The program is run in administrator mode, and it isnt trying to load from an admin path.
My code:
using System;
using System.Collections.Generic;
using System.Diagnostics;
using System.Runtime.InteropServices;
using System.Text;
namespace Launcher
{
internal class InjectionUtils
{
public struct CTX_PROCS
{
public Process[] procs;
}
private const int PROCESS_CREATE_THREAD = 2;
private const int PROCESS_QUERY_INFORMATION = 1024;
private const int PROCESS_VM_OPERATION = 8;
private const int PROCESS_VM_WRITE = 32;
private const int PROCESS_VM_READ = 16;
private const uint MEM_COMMIT = 4096u;
private const uint MEM_RESERVE = 8192u;
private const uint PAGE_READWRITE = 4u;
[DllImport("kernel32.dll")]
public static extern IntPtr OpenProcess(int dwDesiredAccess, bool bInheritHandle, int dwProcessId);
[DllImport("kernel32.dll", CharSet = CharSet.Auto)]
public static extern IntPtr GetModuleHandle(string lpModuleName);
[DllImport("kernel32", CharSet = CharSet.Ansi, ExactSpelling = true, SetLastError = true)]
private static extern IntPtr GetProcAddress(IntPtr hModule, string procName);
[DllImport("kernel32.dll", ExactSpelling = true, SetLastError = true)]
private static extern IntPtr VirtualAllocEx(IntPtr hProcess, IntPtr lpAddress, uint dwSize, uint flAllocationType, uint flProtect);
[DllImport("kernel32.dll", SetLastError = true)]
private static extern bool WriteProcessMemory(IntPtr hProcess, IntPtr lpBaseAddress, byte[] lpBuffer, uint nSize, out UIntPtr lpNumberOfBytesWritten);
[DllImport("kernel32.dll")]
private static extern IntPtr CreateRemoteThread(IntPtr hProcess, IntPtr lpThreadAttributes, uint dwStackSize, IntPtr lpStartAddress, IntPtr lpParameter, uint dwCreationFlags, IntPtr lpThreadId);
[DllImport("user32.dll", CharSet = CharSet.Auto)]

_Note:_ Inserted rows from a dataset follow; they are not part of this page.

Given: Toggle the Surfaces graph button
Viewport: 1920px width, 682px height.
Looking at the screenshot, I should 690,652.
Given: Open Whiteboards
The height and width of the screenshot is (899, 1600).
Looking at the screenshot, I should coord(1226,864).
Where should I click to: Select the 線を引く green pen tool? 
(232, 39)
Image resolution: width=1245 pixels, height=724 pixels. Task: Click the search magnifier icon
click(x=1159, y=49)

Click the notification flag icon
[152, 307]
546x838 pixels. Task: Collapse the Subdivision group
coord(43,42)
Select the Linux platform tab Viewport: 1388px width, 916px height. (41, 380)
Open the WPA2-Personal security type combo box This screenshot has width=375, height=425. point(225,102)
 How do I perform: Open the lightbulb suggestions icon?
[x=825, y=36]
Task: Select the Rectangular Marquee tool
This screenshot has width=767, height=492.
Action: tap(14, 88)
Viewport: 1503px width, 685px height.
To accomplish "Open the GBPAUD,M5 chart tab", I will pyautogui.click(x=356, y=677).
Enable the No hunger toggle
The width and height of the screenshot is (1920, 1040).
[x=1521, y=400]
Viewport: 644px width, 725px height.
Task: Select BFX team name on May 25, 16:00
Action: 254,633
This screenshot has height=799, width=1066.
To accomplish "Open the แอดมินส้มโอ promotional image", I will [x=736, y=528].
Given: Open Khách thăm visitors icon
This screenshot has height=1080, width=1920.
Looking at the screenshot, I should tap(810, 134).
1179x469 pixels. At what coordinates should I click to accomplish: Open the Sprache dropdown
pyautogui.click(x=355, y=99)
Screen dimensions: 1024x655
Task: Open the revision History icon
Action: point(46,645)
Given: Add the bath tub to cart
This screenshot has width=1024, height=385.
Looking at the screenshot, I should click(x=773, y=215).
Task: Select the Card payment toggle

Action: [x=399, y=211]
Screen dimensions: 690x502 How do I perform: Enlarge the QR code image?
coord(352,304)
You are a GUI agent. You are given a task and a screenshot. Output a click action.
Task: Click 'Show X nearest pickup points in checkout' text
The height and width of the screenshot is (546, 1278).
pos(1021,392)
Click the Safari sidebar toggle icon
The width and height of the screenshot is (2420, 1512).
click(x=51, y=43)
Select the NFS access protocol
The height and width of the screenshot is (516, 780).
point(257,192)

private static extern int MessageBox(IntPtr hWnd, string text, string caption, uint option);
[DllImport("kernel32.dll", SetLastError = true)]
[return: MarshalAs(UnmanagedType.Bool)]
private static extern bool CloseHandle(IntPtr hObject);
[DllImport("kernel32.dll")]
private static extern uint GetLastError();
private void MBox(string text)
{
InjectionUtils.MessageBox(IntPtr.Zero, text, "", 0u);
}
public void DoInjection(string dllPath)
{
InjectionUtils.CTX_PROCS cTX_PROCS = this.FindProcessByNameAndTitle("javaw", "Minecraft 1.7");
this.InjectDynamicLib(dllPath, cTX_PROCS.procs[0].Id);
}
public InjectionUtils.CTX_PROCS FindProcessByNameAndTitle(string processName, string title)
{
InjectionUtils.CTX_PROCS result = default(InjectionUtils.CTX_PROCS);
List<Process> list = new List<Process>();
Process[] processes = Process.GetProcesses();
for (int i = 0; i < processes.Length; i++)
{
Process process = processes[i];
if (process.ProcessName.Equals(processName) && process.MainWindowTitle.Contains(title))
{
list.Add(process);
}
}
result.procs = list.ToArray();
return result;
}
public void eject()
{
}
private bool InjectDynamicLib(string dllPath, int pId)
{
bool result = false;
IntPtr intPtr = InjectionUtils.OpenProcess(1082, false, pId);
uint num = (uint)((dllPath.Length + 1) * Marshal.SizeOf(typeof(char)));
if (intPtr != IntPtr.Zero)
{
IntPtr procAddress = InjectionUtils.GetProcAddress(InjectionUtils.GetModuleHandle("kernel32.dll"), "LoadLibraryA");
IntPtr intPtr2 = InjectionUtils.VirtualAllocEx(intPtr, IntPtr.Zero, num, 12288u, 4u);
UIntPtr uIntPtr;
// Write path of dll to remote process
if (InjectionUtils.WriteProcessMemory(intPtr, intPtr2, Encoding.Default.GetBytes(dllPath), num, out uIntPtr))
{
InjectionUtils.CloseHandle(InjectionUtils.CreateRemoteThread(intPtr, IntPtr.Zero, 0u, procAddress, intPtr2, 0u, IntPtr.Zero));
result = true;
}
InjectionUtils.CloseHandle(intPtr);
}
if (InjectionUtils.GetLastError() != 0u)
{
this.MBox("ERROR " + InjectionUtils.GetLastError());
}
return result;
}
If anyone could help I would appreciate it dearly :)
Thanks in advance :D
From MSDN Error Code List:
ERROR_INVALID_HANDLE
0x6
Before you call GetLastError() you call CloseHandle() twice, once on the thread handle and on the process handle.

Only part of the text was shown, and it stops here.